**WORK REQUIRED:** Could you format the lines as a numbered list, starting at the first line and stopping after the line that contains "Action: (x=139, y=444)", with blank lines and pictures left out?

**TASK MATERIAL:**
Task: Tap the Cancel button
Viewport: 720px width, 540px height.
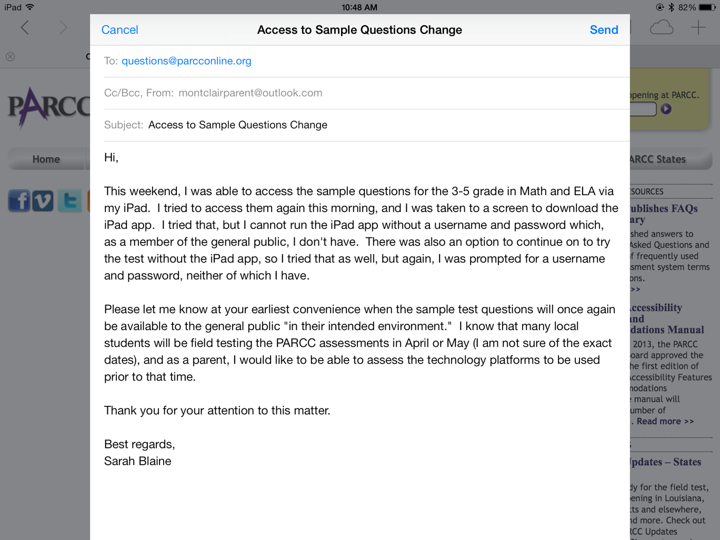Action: (x=119, y=30)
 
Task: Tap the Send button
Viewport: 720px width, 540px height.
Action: (x=604, y=30)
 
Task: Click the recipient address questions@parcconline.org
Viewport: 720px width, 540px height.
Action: (x=186, y=61)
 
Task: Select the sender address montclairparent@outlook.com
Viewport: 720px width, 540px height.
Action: (x=250, y=93)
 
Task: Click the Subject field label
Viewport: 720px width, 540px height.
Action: (x=124, y=125)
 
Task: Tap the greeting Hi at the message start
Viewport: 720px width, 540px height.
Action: (x=111, y=157)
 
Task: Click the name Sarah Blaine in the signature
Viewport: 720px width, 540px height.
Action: (x=137, y=461)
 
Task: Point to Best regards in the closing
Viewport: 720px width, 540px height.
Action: (x=139, y=444)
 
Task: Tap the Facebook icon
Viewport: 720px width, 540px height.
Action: (x=19, y=201)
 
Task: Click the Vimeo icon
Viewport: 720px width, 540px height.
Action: (x=43, y=201)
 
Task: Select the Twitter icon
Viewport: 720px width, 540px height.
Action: (x=69, y=201)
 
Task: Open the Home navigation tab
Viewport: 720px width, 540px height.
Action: (x=46, y=159)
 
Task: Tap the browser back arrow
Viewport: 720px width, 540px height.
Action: (x=25, y=27)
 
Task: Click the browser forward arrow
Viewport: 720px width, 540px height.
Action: (x=63, y=27)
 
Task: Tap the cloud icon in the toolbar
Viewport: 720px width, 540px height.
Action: (x=662, y=27)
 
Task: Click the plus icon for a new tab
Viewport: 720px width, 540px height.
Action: (x=698, y=27)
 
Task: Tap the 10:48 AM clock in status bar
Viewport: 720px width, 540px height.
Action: (x=359, y=7)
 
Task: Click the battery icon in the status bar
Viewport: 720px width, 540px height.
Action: (x=707, y=7)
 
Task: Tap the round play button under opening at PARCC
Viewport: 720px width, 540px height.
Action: (x=666, y=109)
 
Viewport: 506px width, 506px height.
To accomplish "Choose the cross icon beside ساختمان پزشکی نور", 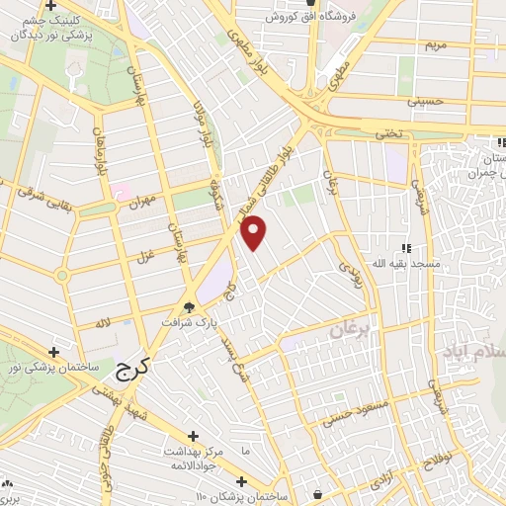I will click(x=54, y=351).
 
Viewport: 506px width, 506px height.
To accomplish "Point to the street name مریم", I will click(x=437, y=45).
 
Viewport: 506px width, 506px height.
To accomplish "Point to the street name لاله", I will click(x=101, y=324).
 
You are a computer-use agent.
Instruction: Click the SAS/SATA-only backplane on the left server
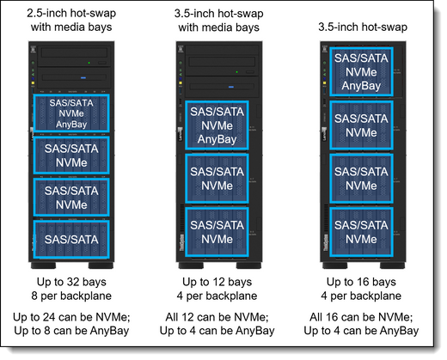(71, 240)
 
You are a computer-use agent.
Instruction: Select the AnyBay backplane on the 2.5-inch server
(71, 113)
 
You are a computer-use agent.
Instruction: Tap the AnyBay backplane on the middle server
(217, 125)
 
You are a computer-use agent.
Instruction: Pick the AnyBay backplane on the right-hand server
(361, 72)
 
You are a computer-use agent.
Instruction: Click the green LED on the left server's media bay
(89, 63)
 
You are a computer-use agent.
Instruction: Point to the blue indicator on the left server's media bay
(83, 77)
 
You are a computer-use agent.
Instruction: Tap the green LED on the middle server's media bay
(236, 72)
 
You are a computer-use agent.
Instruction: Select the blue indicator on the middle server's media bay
(231, 87)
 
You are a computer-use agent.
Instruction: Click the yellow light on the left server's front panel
(33, 82)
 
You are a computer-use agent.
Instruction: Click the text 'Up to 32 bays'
(71, 282)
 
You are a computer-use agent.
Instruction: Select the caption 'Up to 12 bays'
(217, 282)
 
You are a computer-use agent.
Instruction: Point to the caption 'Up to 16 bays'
(361, 282)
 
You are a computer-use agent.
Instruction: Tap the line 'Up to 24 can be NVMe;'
(71, 317)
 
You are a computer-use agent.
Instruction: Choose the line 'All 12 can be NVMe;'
(217, 317)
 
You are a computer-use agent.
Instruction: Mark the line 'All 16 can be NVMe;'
(361, 317)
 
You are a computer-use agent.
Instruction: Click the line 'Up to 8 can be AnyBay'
(71, 331)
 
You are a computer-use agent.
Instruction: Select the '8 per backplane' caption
(71, 296)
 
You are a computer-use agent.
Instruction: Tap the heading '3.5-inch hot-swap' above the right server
(363, 27)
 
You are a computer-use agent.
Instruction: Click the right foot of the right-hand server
(392, 265)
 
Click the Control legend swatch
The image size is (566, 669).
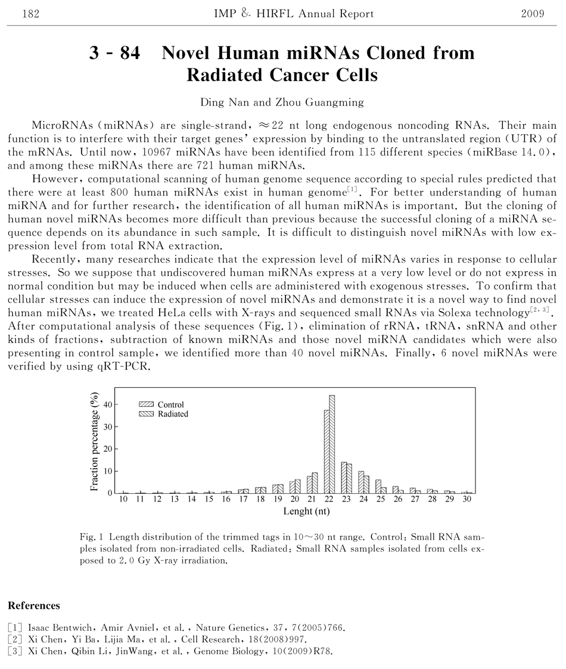click(147, 404)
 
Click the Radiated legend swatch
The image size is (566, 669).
click(147, 414)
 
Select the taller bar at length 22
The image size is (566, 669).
click(332, 444)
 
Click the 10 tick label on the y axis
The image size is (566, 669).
click(108, 471)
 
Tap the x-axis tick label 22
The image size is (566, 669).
click(329, 499)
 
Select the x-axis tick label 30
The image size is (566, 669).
click(467, 499)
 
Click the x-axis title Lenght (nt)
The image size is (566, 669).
click(306, 511)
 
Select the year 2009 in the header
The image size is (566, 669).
click(533, 14)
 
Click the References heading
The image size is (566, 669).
click(34, 606)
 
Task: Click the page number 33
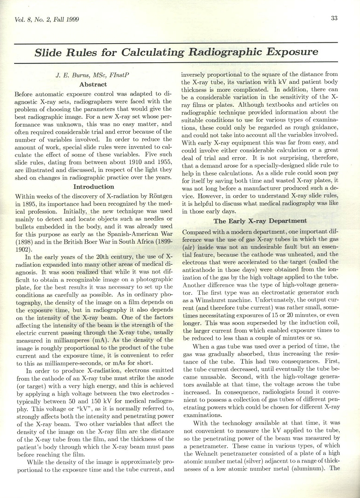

**ANSWER TO THE TASK:**
1. Task: Tap the Cancel button
2. Viewport: 720px width, 540px height.
3. Action: (x=119, y=30)
4. Task: Tap the Send button
5. Viewport: 720px width, 540px height.
6. Action: (x=604, y=30)
7. Task: Click the recipient address questions@parcconline.org
8. Viewport: 720px width, 540px height.
9. Action: (x=186, y=61)
10. Task: Select the sender address montclairparent@outlook.com
11. Viewport: 720px width, 540px height.
12. Action: (x=250, y=93)
13. Task: Click the Subject field label
14. Viewport: 720px width, 540px height.
15. Action: (x=124, y=125)
16. Task: Tap the greeting Hi at the message start
17. Viewport: 720px width, 540px height.
18. Action: (x=111, y=157)
19. Task: Click the name Sarah Blaine in the signature
20. Viewport: 720px width, 540px height.
21. Action: (x=137, y=461)
22. Task: Point to Best regards in the closing
23. Viewport: 720px width, 540px height.
24. Action: (x=139, y=444)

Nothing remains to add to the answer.